Sorry if that is weirdly worded, and I will clarify if need be. I looked into exec, execve, fork, etc. but am confused as to whether this is the appropriate path to look in to, or if there is a simpler way that I am missing.
Any help would be greatly appreciated, Thank you.
EDIT: In retrospect, I figured that this would be much easier accomplished with 2 separate programs. One, the IM server, and the others, the IM clients.
The IM Clients would connect to the IM server program, and send whatever text they wanted to the IM server. Then, the IM server would just record the data sent to it in a buffer/file with the names/ip's of the clients appended to the text sent to it by each client, and send that text (in format of name:text) to each client that is connected.
This would remove the need for complicated inter-process/program communication for stdin and stdout, and instead, use a simple client/server way of communicating, with the client programs displaying text sent to it from server via stdout, and using stdin to send whatever text to the server.
With this said, I am still interested in someone answering my original question: for science. Thank you all for reading, and hopefully someone will benefit from my mental brainstorming, or whatever answers come from the community.
however, i cannot program a way to send data back to the client machine, because my program is busy listening and displaying the text sent by the client machine.

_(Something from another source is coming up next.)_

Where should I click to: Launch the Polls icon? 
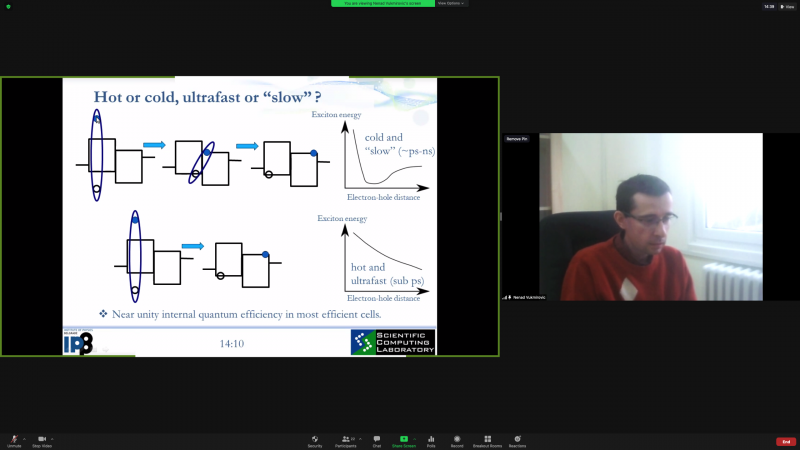click(431, 439)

The same socket that was returned from a listening-socket by accept() can be used for both sending and receiving data. So your socket is never "busy" just because you're reading from it ... you can write back on the same socket.
If you need to both read and write concurrently, then share the socket returned from accept() across two different threads. Since two different buffers are being used by the networking stack for sending and receiving on the socket, a dedicated thread for reading and another dedicated thread for writing to the socket will be thread-safe without the use of mutexes.
I would go with fork() - create a child process and now you have two different processes that can do two different things on two different sockets- one can receive and the other can send. I have no personal experience with coding a client/server like this yet, but that would be my first stab at solving your issue...
As #bdonlan mentioned in a comment, you definitely need a multiplexing call like select or preferably poll (or related syscalls like pselect, ppoll ...). These multiplexing calls are the primitive to wait on several channels at once (with pselect and ppoll able to atomically wait for both I/O events and signals). Read also the select tutorial man page. Of course, you can wait for several file descriptors, and you can wait for both reading & writing abilities (even on the same socket, if needed), in the same select or poll syscall.
All event-based loops and frameworks are using these multiplexing calls (like poll or select). You could also use libevent, or even (particularly when coding a graphical user interface application) some GUI toolkit like Gtk or Qt, which are all based around a central event loop.
I don't think that having a multi-process or multi-threaded application is useful in your case. You just need some event loop.
You might also ask to get a SIGIO signal when data arrives on your socket using fcntl with F_SETOWN, but this is not very useful for you. Then you often want to have your socket non-blocking.